## To be done
Please copy out these lines with every "Where should I click to" changed to "Where do I click to", keeping everything else the same.
━━ Supplied records
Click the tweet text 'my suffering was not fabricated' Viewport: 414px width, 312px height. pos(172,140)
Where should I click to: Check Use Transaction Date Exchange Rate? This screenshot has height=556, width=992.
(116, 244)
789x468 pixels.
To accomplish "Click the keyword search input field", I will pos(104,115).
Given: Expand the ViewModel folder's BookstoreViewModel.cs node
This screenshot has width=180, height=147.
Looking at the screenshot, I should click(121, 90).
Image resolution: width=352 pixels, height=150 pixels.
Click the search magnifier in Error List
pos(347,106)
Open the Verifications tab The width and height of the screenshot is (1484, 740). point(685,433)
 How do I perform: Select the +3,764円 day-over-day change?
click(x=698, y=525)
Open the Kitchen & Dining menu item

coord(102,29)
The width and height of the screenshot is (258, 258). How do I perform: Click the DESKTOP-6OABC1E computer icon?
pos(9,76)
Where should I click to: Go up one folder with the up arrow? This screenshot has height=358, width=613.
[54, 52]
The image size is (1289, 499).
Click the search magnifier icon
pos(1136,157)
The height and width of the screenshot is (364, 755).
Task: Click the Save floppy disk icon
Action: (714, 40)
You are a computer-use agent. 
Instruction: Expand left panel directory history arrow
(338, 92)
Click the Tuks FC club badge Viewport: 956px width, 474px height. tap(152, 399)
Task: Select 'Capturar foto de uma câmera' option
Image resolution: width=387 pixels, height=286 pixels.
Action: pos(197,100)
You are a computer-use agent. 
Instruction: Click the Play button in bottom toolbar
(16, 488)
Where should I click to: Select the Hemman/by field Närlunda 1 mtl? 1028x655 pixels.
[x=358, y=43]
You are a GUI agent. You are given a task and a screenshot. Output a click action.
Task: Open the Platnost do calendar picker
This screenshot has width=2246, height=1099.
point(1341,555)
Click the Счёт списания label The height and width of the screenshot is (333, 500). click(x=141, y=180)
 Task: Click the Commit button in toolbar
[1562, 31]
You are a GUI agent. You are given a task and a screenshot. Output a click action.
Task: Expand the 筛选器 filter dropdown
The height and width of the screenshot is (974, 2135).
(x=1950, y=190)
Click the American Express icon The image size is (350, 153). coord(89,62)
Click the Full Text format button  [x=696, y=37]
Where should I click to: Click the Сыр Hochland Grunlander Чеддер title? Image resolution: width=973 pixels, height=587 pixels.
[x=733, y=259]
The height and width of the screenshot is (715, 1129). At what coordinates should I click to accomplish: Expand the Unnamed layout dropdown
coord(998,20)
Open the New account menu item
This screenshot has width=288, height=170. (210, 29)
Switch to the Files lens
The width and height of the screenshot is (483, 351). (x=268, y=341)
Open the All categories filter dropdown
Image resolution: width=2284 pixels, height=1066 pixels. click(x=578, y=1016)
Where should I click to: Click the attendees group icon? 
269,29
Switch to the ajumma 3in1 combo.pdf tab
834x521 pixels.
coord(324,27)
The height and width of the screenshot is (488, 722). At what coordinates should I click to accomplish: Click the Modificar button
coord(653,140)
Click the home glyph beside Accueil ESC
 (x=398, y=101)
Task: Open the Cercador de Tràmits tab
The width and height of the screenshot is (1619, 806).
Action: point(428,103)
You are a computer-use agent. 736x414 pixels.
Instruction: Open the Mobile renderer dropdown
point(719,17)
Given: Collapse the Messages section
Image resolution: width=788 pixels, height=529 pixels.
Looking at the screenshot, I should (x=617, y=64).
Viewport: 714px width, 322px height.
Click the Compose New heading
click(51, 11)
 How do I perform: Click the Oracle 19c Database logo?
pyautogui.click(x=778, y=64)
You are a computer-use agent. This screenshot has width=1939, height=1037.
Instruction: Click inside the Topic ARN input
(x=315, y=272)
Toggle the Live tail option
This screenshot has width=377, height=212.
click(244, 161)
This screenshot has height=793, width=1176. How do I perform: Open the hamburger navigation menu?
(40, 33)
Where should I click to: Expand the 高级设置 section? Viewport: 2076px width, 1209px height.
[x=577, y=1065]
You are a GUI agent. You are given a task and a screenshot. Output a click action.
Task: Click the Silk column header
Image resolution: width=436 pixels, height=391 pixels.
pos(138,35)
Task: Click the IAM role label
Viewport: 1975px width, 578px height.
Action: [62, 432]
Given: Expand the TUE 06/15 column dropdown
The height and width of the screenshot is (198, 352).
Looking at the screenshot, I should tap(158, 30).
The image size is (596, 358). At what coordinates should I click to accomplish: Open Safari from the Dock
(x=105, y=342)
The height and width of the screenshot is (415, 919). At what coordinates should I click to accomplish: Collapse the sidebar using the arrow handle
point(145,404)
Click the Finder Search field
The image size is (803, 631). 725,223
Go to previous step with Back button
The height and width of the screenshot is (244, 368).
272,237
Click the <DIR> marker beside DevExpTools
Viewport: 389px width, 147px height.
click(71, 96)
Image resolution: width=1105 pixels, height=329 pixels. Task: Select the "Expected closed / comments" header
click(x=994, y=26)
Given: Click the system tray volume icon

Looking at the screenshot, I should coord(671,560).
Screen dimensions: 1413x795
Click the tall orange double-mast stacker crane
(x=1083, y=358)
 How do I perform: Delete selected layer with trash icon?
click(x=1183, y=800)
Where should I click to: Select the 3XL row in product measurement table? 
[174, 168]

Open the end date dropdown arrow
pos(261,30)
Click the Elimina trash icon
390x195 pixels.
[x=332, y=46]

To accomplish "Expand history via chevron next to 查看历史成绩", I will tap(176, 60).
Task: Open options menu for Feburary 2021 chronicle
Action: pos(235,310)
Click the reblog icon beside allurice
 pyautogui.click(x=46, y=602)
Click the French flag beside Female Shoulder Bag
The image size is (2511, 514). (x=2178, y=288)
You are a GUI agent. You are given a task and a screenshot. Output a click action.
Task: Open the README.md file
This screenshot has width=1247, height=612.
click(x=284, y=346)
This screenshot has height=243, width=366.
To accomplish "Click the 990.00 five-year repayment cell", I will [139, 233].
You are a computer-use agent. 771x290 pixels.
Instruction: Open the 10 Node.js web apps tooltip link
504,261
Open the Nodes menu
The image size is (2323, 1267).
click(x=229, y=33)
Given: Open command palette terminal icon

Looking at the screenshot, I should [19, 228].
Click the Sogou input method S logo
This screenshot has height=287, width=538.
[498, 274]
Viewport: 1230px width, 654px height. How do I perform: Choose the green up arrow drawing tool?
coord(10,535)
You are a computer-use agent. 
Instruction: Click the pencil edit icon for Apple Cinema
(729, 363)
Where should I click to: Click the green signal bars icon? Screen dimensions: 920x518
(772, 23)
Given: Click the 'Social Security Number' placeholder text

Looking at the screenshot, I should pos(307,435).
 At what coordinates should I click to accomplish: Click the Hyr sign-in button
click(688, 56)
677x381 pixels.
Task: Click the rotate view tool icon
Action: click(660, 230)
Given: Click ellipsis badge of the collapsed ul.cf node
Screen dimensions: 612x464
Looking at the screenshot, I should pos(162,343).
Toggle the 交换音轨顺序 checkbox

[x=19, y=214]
━━━━
## Solution for this exercise
Click the tweet text 'my suffering was not fabricated' Viewport: 414px width, 312px height. pos(172,140)
Where do I click to: Check Use Transaction Date Exchange Rate? This screenshot has height=556, width=992.
(116, 244)
789x468 pixels.
To accomplish "Click the keyword search input field", I will pos(104,115).
Given: Expand the ViewModel folder's BookstoreViewModel.cs node
This screenshot has width=180, height=147.
Looking at the screenshot, I should click(121, 90).
Image resolution: width=352 pixels, height=150 pixels.
Click the search magnifier in Error List
pos(347,106)
Open the Verifications tab The width and height of the screenshot is (1484, 740). point(685,433)
 How do I perform: Select the +3,764円 day-over-day change?
click(x=698, y=525)
Open the Kitchen & Dining menu item

coord(102,29)
The width and height of the screenshot is (258, 258). How do I perform: Click the DESKTOP-6OABC1E computer icon?
pos(9,76)
Where do I click to: Go up one folder with the up arrow? This screenshot has height=358, width=613.
[54, 52]
The image size is (1289, 499).
Click the search magnifier icon
pos(1136,157)
The height and width of the screenshot is (364, 755).
Task: Click the Save floppy disk icon
Action: (714, 40)
You are a computer-use agent. 
Instruction: Expand left panel directory history arrow
(338, 92)
Click the Tuks FC club badge Viewport: 956px width, 474px height. tap(152, 399)
Task: Select 'Capturar foto de uma câmera' option
Image resolution: width=387 pixels, height=286 pixels.
Action: pos(197,100)
You are a computer-use agent. 
Instruction: Click the Play button in bottom toolbar
(16, 488)
Where do I click to: Select the Hemman/by field Närlunda 1 mtl? 1028x655 pixels.
[x=358, y=43]
You are a GUI agent. You are given a task and a screenshot. Output a click action.
Task: Open the Platnost do calendar picker
This screenshot has width=2246, height=1099.
point(1341,555)
Click the Счёт списания label The height and width of the screenshot is (333, 500). click(x=141, y=180)
 Task: Click the Commit button in toolbar
[1562, 31]
You are a GUI agent. You are given a task and a screenshot. Output a click action.
Task: Expand the 筛选器 filter dropdown
The height and width of the screenshot is (974, 2135).
(x=1950, y=190)
Click the American Express icon The image size is (350, 153). coord(89,62)
Click the Full Text format button  [x=696, y=37]
Where do I click to: Click the Сыр Hochland Grunlander Чеддер title? Image resolution: width=973 pixels, height=587 pixels.
[x=733, y=259]
The height and width of the screenshot is (715, 1129). At what coordinates should I click to accomplish: Expand the Unnamed layout dropdown
coord(998,20)
Open the New account menu item
This screenshot has width=288, height=170. (210, 29)
Switch to the Files lens
The width and height of the screenshot is (483, 351). (x=268, y=341)
Open the All categories filter dropdown
Image resolution: width=2284 pixels, height=1066 pixels. click(x=578, y=1016)
Where do I click to: Click the attendees group icon? 
269,29
Switch to the ajumma 3in1 combo.pdf tab
834x521 pixels.
coord(324,27)
The height and width of the screenshot is (488, 722). At what coordinates should I click to accomplish: Click the Modificar button
coord(653,140)
Click the home glyph beside Accueil ESC
 (x=398, y=101)
Task: Open the Cercador de Tràmits tab
The width and height of the screenshot is (1619, 806).
Action: point(428,103)
You are a computer-use agent. 736x414 pixels.
Instruction: Open the Mobile renderer dropdown
point(719,17)
Given: Collapse the Messages section
Image resolution: width=788 pixels, height=529 pixels.
Looking at the screenshot, I should (x=617, y=64).
Viewport: 714px width, 322px height.
Click the Compose New heading
click(51, 11)
 How do I perform: Click the Oracle 19c Database logo?
pyautogui.click(x=778, y=64)
You are a computer-use agent. This screenshot has width=1939, height=1037.
Instruction: Click inside the Topic ARN input
(x=315, y=272)
Toggle the Live tail option
This screenshot has width=377, height=212.
click(244, 161)
This screenshot has height=793, width=1176. How do I perform: Open the hamburger navigation menu?
(40, 33)
Where do I click to: Expand the 高级设置 section? Viewport: 2076px width, 1209px height.
[x=577, y=1065]
You are a GUI agent. You are given a task and a screenshot. Output a click action.
Task: Click the Silk column header
Image resolution: width=436 pixels, height=391 pixels.
pos(138,35)
Task: Click the IAM role label
Viewport: 1975px width, 578px height.
Action: [62, 432]
Given: Expand the TUE 06/15 column dropdown
The height and width of the screenshot is (198, 352).
Looking at the screenshot, I should tap(158, 30).
The image size is (596, 358). At what coordinates should I click to accomplish: Open Safari from the Dock
(x=105, y=342)
The height and width of the screenshot is (415, 919). At what coordinates should I click to accomplish: Collapse the sidebar using the arrow handle
point(145,404)
Click the Finder Search field
The image size is (803, 631). 725,223
Go to previous step with Back button
The height and width of the screenshot is (244, 368).
272,237
Click the <DIR> marker beside DevExpTools
Viewport: 389px width, 147px height.
click(71, 96)
Image resolution: width=1105 pixels, height=329 pixels. Task: Select the "Expected closed / comments" header
click(x=994, y=26)
Given: Click the system tray volume icon

Looking at the screenshot, I should coord(671,560).
Screen dimensions: 1413x795
Click the tall orange double-mast stacker crane
(x=1083, y=358)
 How do I perform: Delete selected layer with trash icon?
click(x=1183, y=800)
Where do I click to: Select the 3XL row in product measurement table? 
[174, 168]

Open the end date dropdown arrow
pos(261,30)
Click the Elimina trash icon
390x195 pixels.
[x=332, y=46]

To accomplish "Expand history via chevron next to 查看历史成绩", I will tap(176, 60).
Task: Open options menu for Feburary 2021 chronicle
Action: pos(235,310)
Click the reblog icon beside allurice
 pyautogui.click(x=46, y=602)
Click the French flag beside Female Shoulder Bag
The image size is (2511, 514). (x=2178, y=288)
You are a GUI agent. You are given a task and a screenshot. Output a click action.
Task: Open the README.md file
This screenshot has width=1247, height=612.
click(x=284, y=346)
This screenshot has height=243, width=366.
To accomplish "Click the 990.00 five-year repayment cell", I will [139, 233].
You are a computer-use agent. 771x290 pixels.
Instruction: Open the 10 Node.js web apps tooltip link
504,261
Open the Nodes menu
The image size is (2323, 1267).
click(x=229, y=33)
Given: Open command palette terminal icon

Looking at the screenshot, I should [19, 228].
Click the Sogou input method S logo
This screenshot has height=287, width=538.
[498, 274]
Viewport: 1230px width, 654px height. How do I perform: Choose the green up arrow drawing tool?
coord(10,535)
You are a computer-use agent. 
Instruction: Click the pencil edit icon for Apple Cinema
(729, 363)
Where do I click to: Click the green signal bars icon? Screen dimensions: 920x518
(772, 23)
Given: Click the 'Social Security Number' placeholder text

Looking at the screenshot, I should pos(307,435).
 At what coordinates should I click to accomplish: Click the Hyr sign-in button
click(688, 56)
677x381 pixels.
Task: Click the rotate view tool icon
Action: click(660, 230)
Given: Click ellipsis badge of the collapsed ul.cf node
Screen dimensions: 612x464
Looking at the screenshot, I should pos(162,343).
Toggle the 交换音轨顺序 checkbox

[x=19, y=214]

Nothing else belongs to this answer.